Eröffnung am Montag, dem 26. November 2018,
19.00 Uhr am Haupplatz 6, Graz
Einführung durch Günther Holler-Schuster
Ausstellungsdauer bis 20. Dezember 2018
Das Rätsel, was auf einem Teppich dargestellt ist und ob überhaupt die Möglichkeit realistischer Darstellung in diesem Zusammenhang besteht, ist ein zentraler Forschungsgegenstand in diesem Kontext. Die Formulierungen der Teppiche, von denen wir fälschlicherweise denken, sie seien abstrakt und auf ornamentale Strukturen reduziert, sind voller Botschaften, Erzählungen und Bilder. Man kann bis ins 4. Jahrhundert vor Christus zurückblicken, zum, eine Begräbnisprozession zeigenden Pazyryk-Teppich und zu den zeitgleich entstandenen skythischen Filzteppichen und wird dabei immer wieder auf mehr oder weniger deutliche Darstellungen von Figuren, Tieren, Pflanzen, Landschaften, Fabelwesen und Gegenständen unterschiedlichster Art treffen. Ob in armenischen Textilien mit unzähligen Kameldarstellungen, chinesischen Teppichen mit Kranichen und Tigern, kaukasischen Drachen-Teppichen oder den Jagd-Teppichen der Safawiden, wo ganze Szenen dargestellt werden: überall finden sich realistische, teilweise auch sehr stark stereotype Darstellungen narrativen Inhalts.
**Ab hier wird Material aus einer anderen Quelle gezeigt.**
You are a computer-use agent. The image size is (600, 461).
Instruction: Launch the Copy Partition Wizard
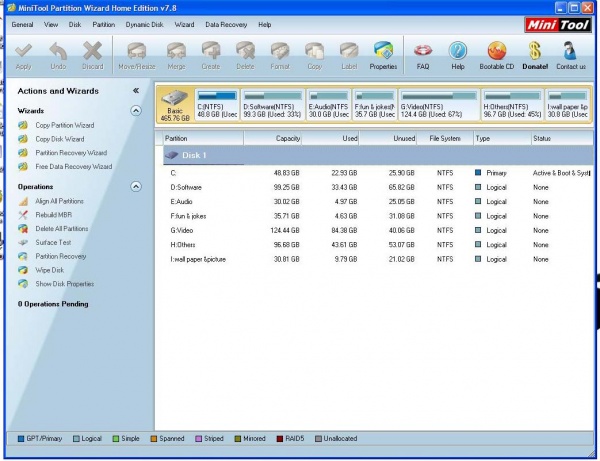click(x=64, y=125)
Man kann grob zwei Arten solcher Teppiche definieren: Die einen folgen der Tradition der Vereinfachung, wobei die Figuren soweit reduziert werden, dass sie beinahe Piktogrammen ähneln. Meist waren deren Produzenten Nomaden. Ihre handwerkliche Potenz zwar ausgeprägt, das intellektuelle Raffinement, wie es bei der höfischen Kunst gegeben ist, aber fehlt hier. In diesen Stücken leben die Sagen, Märchen, Mythen und vorislamischen Traditionen weiter.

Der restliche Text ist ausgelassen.